La mise en scène d’une société où l’intimité devient un luxe résonne avec plusieurs œuvres majeures : « 1984 » d’Orwell pour la surveillance permanente, mais surtout « Nous autres » d’Evgueni Zamiatine (1920) qui imaginait déjà une cité de verre où la transparence règne en maître. « Les enfants sont rois » de Delphine de Vigan constitue également un point de comparaison pertinent dans sa critique du voyeurisme numérique.
Cette dystopie s’inscrit dans une tendance littéraire actuelle qui interroge les dérives de notre époque hyperconnectée, à l’image de la série « Black Mirror ». La force du texte réside dans sa proximité temporelle – 2049 – et géographique – la France -, qui accentue le sentiment de malaise. Les innovations technologiques restent minimales, comme si la société avait régressé vers une forme primitive de contrôle social, où le regard des autres suffit à maintenir l’ordre.
Le système judiciaire décrit dans « Panorama » pousse jusqu’à l’absurde les mécanismes actuels de justice populaire sur les réseaux sociaux : les accusés doivent prouver leur innocence, les procès se déroulent en direct, les sentences sont votées en ligne. Cette vision glaçante d’une démocratie directe dévoyée soulève des questions majeures sur les limites de la transparence et le prix de la sécurité.
Aux éditions FOLIO ; 240 pages.
3. L’œil du paon (2019)
Disponible sur Amazon Disponible à la Fnac
Résumé
Sur une île sauvage au large de la Croatie vit Héra, une jeune femme de vingt-et-un ans, aux côtés de son père Adonis. Leur existence paisible est rythmée par la présence majestueuse des paons, en particulier celle de Titus, le roi des volatiles né le même jour qu’Héra. Mais la mort soudaine et inexpliquée de ce dernier bouleverse leur quotidien : convaincu qu’une malédiction menace désormais sa fille, Adonis la pousse à quitter l’île pour rejoindre Paris.

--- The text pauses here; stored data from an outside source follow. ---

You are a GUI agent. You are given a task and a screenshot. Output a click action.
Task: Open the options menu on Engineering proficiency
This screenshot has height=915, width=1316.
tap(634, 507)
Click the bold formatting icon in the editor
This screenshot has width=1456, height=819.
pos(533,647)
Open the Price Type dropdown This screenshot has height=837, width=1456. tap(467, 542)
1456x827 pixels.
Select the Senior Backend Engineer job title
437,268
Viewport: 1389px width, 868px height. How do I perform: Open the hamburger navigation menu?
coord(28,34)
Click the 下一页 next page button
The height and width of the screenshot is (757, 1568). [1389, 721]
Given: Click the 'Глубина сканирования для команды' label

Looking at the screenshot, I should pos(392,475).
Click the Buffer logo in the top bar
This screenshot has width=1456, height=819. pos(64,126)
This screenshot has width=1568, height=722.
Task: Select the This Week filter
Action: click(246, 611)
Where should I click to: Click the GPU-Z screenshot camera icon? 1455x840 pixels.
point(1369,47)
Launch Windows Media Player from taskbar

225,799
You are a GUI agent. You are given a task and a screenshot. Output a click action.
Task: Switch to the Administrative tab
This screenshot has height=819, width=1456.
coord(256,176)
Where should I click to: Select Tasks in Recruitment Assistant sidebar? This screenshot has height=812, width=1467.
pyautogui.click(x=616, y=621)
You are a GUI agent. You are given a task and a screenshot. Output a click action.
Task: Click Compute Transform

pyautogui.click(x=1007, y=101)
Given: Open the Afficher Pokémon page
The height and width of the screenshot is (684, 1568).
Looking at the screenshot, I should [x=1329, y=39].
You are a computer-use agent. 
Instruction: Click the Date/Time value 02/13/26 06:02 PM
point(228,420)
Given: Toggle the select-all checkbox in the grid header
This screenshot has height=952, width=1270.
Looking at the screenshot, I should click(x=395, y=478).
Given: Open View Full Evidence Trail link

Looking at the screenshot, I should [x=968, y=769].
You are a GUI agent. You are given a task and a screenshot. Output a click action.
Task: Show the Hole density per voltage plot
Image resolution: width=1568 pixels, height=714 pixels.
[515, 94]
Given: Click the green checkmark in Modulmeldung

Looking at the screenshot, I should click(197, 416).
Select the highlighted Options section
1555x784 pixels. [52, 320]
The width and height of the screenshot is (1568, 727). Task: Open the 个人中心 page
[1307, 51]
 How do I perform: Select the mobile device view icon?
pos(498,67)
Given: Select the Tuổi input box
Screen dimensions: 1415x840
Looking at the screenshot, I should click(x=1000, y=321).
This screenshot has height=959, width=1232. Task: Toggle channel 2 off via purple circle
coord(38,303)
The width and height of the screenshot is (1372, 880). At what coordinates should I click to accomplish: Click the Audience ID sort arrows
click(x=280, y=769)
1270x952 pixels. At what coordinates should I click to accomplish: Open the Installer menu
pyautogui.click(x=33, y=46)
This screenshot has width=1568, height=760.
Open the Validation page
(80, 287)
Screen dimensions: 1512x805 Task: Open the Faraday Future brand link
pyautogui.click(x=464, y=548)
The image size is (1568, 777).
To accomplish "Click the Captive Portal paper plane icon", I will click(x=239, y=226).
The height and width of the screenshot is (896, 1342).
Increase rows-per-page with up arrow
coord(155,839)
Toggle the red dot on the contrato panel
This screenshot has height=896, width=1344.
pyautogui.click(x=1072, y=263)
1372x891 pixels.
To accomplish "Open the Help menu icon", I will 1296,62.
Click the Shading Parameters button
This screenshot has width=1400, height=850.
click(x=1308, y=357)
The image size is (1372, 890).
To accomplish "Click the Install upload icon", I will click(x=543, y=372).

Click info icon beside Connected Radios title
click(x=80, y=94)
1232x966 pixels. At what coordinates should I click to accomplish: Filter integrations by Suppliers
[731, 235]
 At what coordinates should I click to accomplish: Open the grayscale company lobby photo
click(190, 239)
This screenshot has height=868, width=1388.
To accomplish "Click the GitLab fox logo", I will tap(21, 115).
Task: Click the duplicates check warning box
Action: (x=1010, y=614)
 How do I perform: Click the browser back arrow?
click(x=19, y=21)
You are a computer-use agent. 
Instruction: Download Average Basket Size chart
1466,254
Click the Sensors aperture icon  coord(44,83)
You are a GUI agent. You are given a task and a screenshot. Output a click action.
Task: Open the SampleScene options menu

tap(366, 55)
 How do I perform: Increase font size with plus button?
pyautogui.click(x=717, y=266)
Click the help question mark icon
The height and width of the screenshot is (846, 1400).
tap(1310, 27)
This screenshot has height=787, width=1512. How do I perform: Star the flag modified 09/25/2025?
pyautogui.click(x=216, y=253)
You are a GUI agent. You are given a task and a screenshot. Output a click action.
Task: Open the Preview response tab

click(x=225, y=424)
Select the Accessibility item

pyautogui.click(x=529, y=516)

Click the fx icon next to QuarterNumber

À son arrivée dans la capitale française, Héra s’installe chez sa tante Agathe, une femme distante qui la traite davantage comme une domestique que comme sa nièce. Dans cet appartement cossu où règnent l’indifférence et le non-dit, seul Hugo, son jeune cousin, lui témoigne de l’affection. C’est en accompagnant ce dernier à l’école qu’elle fait la connaissance de Gabriel, son instituteur, qui lui ouvre bientôt les portes d’un Paris mondain où elle découvre les soirées chics et le milieu artistique. Peu à peu grisée par ses premiers succès dans la photographie, Héra se transforme et délaisse ceux qui comptent vraiment pour elle, sans percevoir les dangers qui la guettent.
Autour du livre
Entre conte moderne et thriller psychologique, « L’œil du paon » bouleverse les codes en mariant traditions mythologiques et critique sociale contemporaine. Les chapitres, découpés selon le rythme des quatre saisons, tissent une trame où chaque personnage dissimule une part d’ombre derrière les apparences soigneusement entretenues. Cette construction en kaléidoscope souligne la métamorphose progressive d’Héra, de sa naïveté insulaire initiale à son cynisme parisien destructeur.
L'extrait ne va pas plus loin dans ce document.